**EXERCISE**
Copy out all of the items below, changing "dropdown" to "drop-down list" wherever it appears and leaving everything else untouched.

**RECORDED DATA**
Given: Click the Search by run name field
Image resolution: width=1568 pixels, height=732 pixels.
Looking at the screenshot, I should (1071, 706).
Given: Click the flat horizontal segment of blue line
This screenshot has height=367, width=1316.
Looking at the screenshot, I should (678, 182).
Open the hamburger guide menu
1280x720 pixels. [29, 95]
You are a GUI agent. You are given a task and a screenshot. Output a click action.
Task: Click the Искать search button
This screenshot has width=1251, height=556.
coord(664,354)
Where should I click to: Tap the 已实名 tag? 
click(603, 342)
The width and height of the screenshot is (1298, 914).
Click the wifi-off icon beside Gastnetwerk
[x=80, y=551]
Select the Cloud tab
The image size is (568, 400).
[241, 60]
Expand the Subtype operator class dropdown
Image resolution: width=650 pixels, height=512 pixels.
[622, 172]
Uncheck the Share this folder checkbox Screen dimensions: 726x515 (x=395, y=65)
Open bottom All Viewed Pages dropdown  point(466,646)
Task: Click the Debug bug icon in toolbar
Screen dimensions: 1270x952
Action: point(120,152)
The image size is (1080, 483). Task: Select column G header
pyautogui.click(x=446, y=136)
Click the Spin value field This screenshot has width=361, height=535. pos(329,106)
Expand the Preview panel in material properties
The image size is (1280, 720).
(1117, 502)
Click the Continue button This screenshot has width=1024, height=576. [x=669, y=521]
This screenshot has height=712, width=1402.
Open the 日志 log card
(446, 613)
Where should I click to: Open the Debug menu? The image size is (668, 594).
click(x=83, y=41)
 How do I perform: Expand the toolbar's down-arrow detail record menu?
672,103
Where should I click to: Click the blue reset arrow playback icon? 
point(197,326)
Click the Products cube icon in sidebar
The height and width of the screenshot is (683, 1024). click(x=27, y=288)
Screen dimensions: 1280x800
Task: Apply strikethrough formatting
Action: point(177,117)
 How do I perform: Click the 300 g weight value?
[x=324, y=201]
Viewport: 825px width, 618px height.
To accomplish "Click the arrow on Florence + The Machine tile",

**RESULT OF THIS TASK**
Given: Click the Search by run name field
Image resolution: width=1568 pixels, height=732 pixels.
Looking at the screenshot, I should (1071, 706).
Given: Click the flat horizontal segment of blue line
This screenshot has height=367, width=1316.
Looking at the screenshot, I should (678, 182).
Open the hamburger guide menu
1280x720 pixels. [29, 95]
You are a GUI agent. You are given a task and a screenshot. Output a click action.
Task: Click the Искать search button
This screenshot has width=1251, height=556.
coord(664,354)
Where should I click to: Tap the 已实名 tag? 
click(603, 342)
The width and height of the screenshot is (1298, 914).
Click the wifi-off icon beside Gastnetwerk
[x=80, y=551]
Select the Cloud tab
The image size is (568, 400).
[241, 60]
Expand the Subtype operator class drop-down list
Image resolution: width=650 pixels, height=512 pixels.
[622, 172]
Uncheck the Share this folder checkbox Screen dimensions: 726x515 (x=395, y=65)
Open bottom All Viewed Pages drop-down list  point(466,646)
Task: Click the Debug bug icon in toolbar
Screen dimensions: 1270x952
Action: point(120,152)
The image size is (1080, 483). Task: Select column G header
pyautogui.click(x=446, y=136)
Click the Spin value field This screenshot has width=361, height=535. pos(329,106)
Expand the Preview panel in material properties
The image size is (1280, 720).
(1117, 502)
Click the Continue button This screenshot has width=1024, height=576. [x=669, y=521]
This screenshot has height=712, width=1402.
Open the 日志 log card
(446, 613)
Where should I click to: Open the Debug menu? The image size is (668, 594).
click(x=83, y=41)
 How do I perform: Expand the toolbar's down-arrow detail record menu?
672,103
Where should I click to: Click the blue reset arrow playback icon? 
point(197,326)
Click the Products cube icon in sidebar
The height and width of the screenshot is (683, 1024). click(x=27, y=288)
Screen dimensions: 1280x800
Task: Apply strikethrough formatting
Action: point(177,117)
 How do I perform: Click the 300 g weight value?
[x=324, y=201]
Viewport: 825px width, 618px height.
To accomplish "Click the arrow on Florence + The Machine tile",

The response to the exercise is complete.